PROBLEM STATEMENT – Return every line from the items below that contains the word "Task". Case matters, so a line with the word in different capitalization doesn't count.

#### THE DATA

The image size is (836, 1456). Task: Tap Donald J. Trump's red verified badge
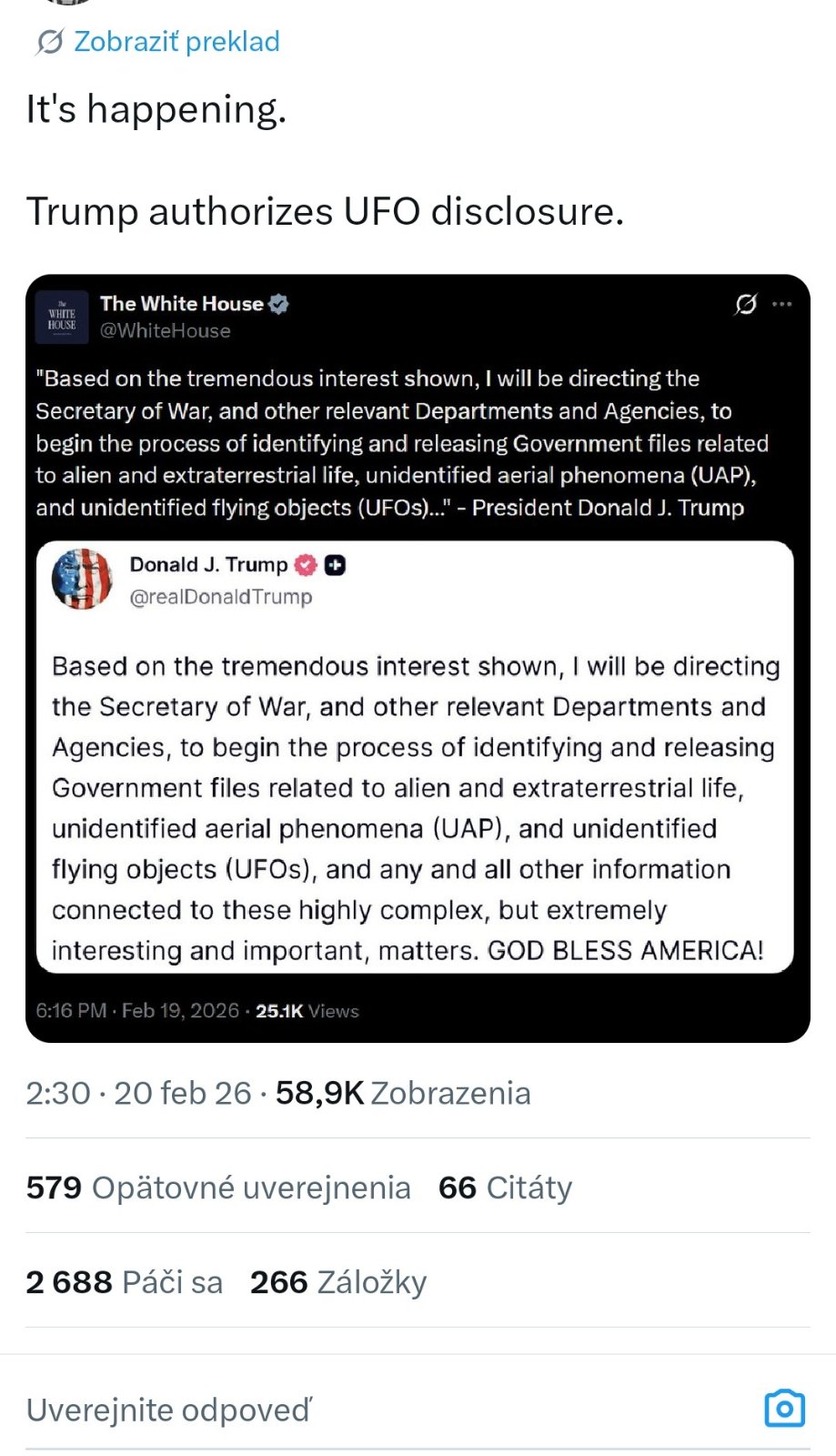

########
#### THE DATA

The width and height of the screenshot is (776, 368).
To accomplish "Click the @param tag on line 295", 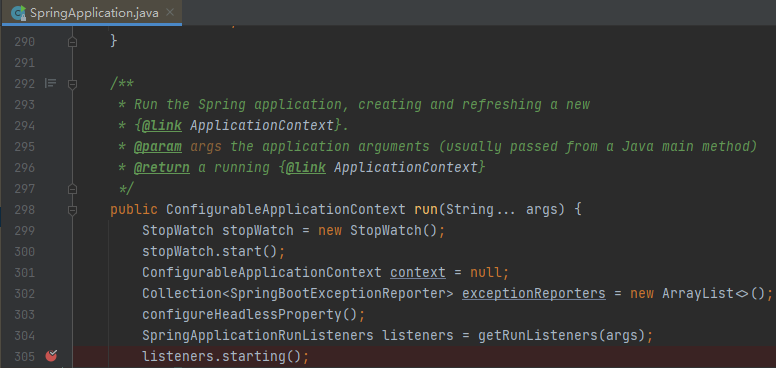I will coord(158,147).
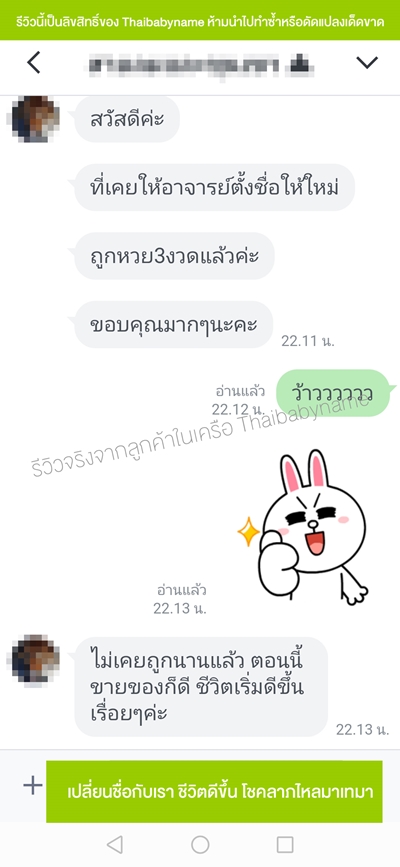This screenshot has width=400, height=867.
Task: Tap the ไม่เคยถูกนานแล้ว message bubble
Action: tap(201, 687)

########
#### THE DATA

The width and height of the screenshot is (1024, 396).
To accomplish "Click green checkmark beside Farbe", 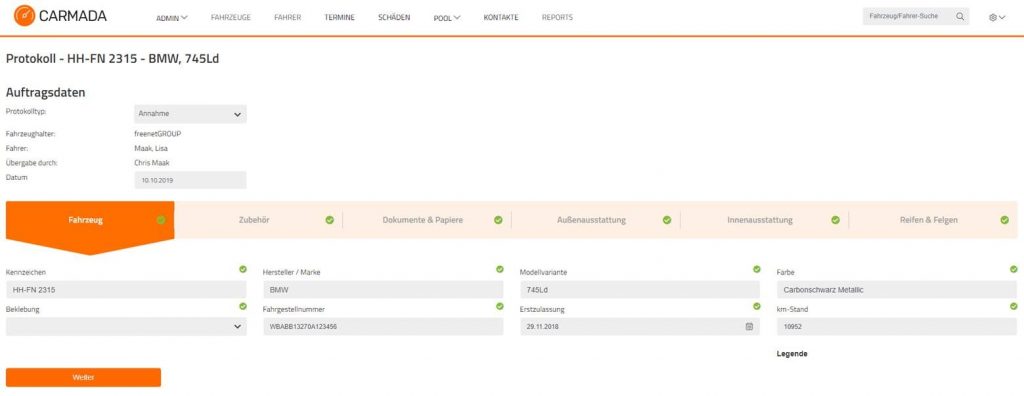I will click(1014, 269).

########

EXPECTED OUTPUT –
The image size is (836, 1456). Task: Tap Donald J. Trump's red verified badge
Task: Tap the ไม่เคยถูกนานแล้ว message bubble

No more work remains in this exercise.